Yeni Zelanda Doları gibi global ekonomik büyümeye yönelik pozisyon almak isteyen yatırımcıların diğer gözde para birimlerinden biri ise İsveç Kronu. İsveç Borsası’ndaki çok uluslu ve gelirlerinin çoğunluğunu uluslararası hizmet ve üretimden yaratan şirket sayısının fazlalığı (Ericsonn, Volvo, Astra Zeneca, Pfizer, Nokia gibi) İsveç Kronu’nu global ekonomik büyümeye karşı duyarlı hale getiren etkenlerden biri olarak öne çıkıyor. Diğer yandan İsveç’in 2013 yılında ekonomisi daralması beklenen komşusu Avrupa Birliği bir engel olarak çıkıyor.
Kanada’nın ihracatının dörtte üçünü gerçekleştirdiği ABD ekonomisiyle olan güçlü bağları ve petrol ihracatçısı statüsü Kanada Doları’nı hem ABD’nin ekonomik büyümesine hem de global ekonomik büyümeye yönelik pozisyon almak isteyen yatırımcılar için cazip hale getiriyor.
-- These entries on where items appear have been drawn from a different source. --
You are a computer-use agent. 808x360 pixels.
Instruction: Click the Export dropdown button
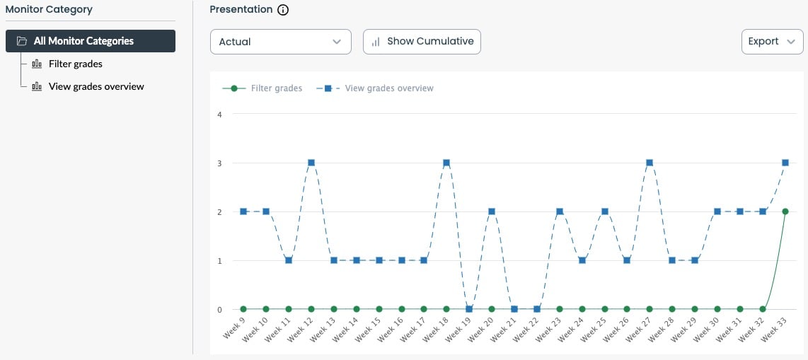[x=772, y=42]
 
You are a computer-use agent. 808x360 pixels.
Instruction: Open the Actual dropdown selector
[x=280, y=42]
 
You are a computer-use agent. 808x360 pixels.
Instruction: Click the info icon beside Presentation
[x=283, y=10]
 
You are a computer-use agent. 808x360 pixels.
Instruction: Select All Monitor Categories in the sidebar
[x=91, y=41]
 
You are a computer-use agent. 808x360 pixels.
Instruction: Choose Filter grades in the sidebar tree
[x=75, y=64]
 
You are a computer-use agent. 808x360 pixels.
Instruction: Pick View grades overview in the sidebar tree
[x=96, y=86]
Kanada Doları HSBC’nin Risk on/Risk off endeksine göre de ekonomik büyümeye yönelik pozisyon almak isteyen yatırımcılar için Avustralya ve Yeni Zelanda Doları’ndan daha yüksek korelasyona sahip.
Meksika Peso’su, Meksika’nın büyük miktarda petrol ihracatçısı olduğu göz önünde bulundurulduğunda global ekonomik büyümeyle artacak petrol ihtiyacından pozitif etkilenecek para birimlerinden biri olarak öne çıkıyor. Diğer yandan son yıllarda mali, iş gücü ve enerji reformlarının etkisinde Meksika Peso’sunun olası global bir yavaşlamadan daha önceki krizlere oranla çok daha kuvvetli çıkması bekleniyor. Reformların yanı sıra ülkenin üretim sektöründe artan rekabet gücü ve Meksika’nın Kanada gibi Amerika ile olan yüksek ihracat hacmi, ABD ekonomik büyümesine yönelik pozisyon almak isteyen yatırımcılar için Meksika Peso’sunu öne çıkarıyor.